The required output consists solely of the lines from the line containing "Refuz (841, 1187)" through the end of the records, copied exactly.

┌──

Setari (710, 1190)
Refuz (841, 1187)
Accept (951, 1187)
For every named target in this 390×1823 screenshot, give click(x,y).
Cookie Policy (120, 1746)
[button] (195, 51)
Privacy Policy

└──

WRITTEN SOLUTION →
Refuz (841, 1187)
Accept (951, 1187)
For every named target in this 390×1823 screenshot, give click(x,y).
Cookie Policy (120, 1746)
[button] (195, 51)
Privacy Policy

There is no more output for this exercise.